Complicated ultra-thin movements

“We will continue the journey towards ultra-thin movements; that is our signature. The challenge here is to marry these models with the world of complications.” On the other hand, he believes skeletonised watches will be an exciting field in the future, “firstly because we have the credible story to go with it, and secondly because transparency is a great way to make real craftsmanship visible to everyone.”

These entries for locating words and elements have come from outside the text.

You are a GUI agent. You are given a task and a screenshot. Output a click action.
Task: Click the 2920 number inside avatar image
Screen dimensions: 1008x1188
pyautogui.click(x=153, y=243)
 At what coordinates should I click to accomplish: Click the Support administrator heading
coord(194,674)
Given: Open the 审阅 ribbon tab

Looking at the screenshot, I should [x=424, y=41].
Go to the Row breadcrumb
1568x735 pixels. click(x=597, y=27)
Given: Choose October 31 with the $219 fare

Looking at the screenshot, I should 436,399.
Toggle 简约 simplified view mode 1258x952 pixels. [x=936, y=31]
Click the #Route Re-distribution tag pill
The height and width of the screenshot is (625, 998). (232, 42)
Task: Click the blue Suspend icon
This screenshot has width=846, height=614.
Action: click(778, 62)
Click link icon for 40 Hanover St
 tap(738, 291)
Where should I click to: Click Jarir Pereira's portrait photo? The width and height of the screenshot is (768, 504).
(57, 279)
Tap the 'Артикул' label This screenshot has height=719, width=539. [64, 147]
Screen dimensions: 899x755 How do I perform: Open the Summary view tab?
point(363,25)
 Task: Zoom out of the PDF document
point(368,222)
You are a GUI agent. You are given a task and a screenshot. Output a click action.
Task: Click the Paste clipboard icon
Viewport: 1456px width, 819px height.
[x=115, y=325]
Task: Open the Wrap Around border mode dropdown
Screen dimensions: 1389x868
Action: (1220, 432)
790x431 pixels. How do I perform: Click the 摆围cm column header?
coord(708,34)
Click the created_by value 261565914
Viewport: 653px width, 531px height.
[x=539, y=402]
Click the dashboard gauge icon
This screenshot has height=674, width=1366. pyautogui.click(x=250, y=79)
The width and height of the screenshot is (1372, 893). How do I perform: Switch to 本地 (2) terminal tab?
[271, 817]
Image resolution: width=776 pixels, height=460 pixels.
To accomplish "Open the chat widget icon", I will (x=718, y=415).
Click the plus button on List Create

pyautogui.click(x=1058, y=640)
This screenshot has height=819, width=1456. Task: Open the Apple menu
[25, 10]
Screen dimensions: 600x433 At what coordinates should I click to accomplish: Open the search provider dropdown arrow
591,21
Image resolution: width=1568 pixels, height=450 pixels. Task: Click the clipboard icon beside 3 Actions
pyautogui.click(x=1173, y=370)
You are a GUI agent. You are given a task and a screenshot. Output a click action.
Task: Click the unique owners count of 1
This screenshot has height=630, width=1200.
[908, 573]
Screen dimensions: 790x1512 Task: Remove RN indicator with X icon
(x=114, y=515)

Competition invigorates the watch business

When asked about the ever-increasing competition from ultra-thin watches and movements from rivals such as Bulgari and Richard Mille, who, as mentioned, have since overtaken several Piaget world records, the reaction in Plan-Les-Ouates is surprisingly calm. Indeed, supplies Comar, “We see this as a creative exchange. We are very proud that this trend exists, because we set it.” And his R&I boss, Jomard, adds: “The biggest difference between other manufacturers and Piaget is that with us, technology and design are combined into a harmonious whole.”

This also applies to future world records, which are undoubtedly being worked on for the company’s 150th anniversary, and which will be celebrated next year. Jomard spells it out: “It is always possible to push the limits of physics further. But the point of a mechanical watch is to wear it, and after a certain moment, watches just get too thin to be comfortable wearing them.” His superior adds, “We will of course continue to develop our Ultimate, but the idea is not to just break world records. We want to make wonderful watches.” If this ambition remains, there is no need to worry about the next 150 years that lie ahead at Piaget.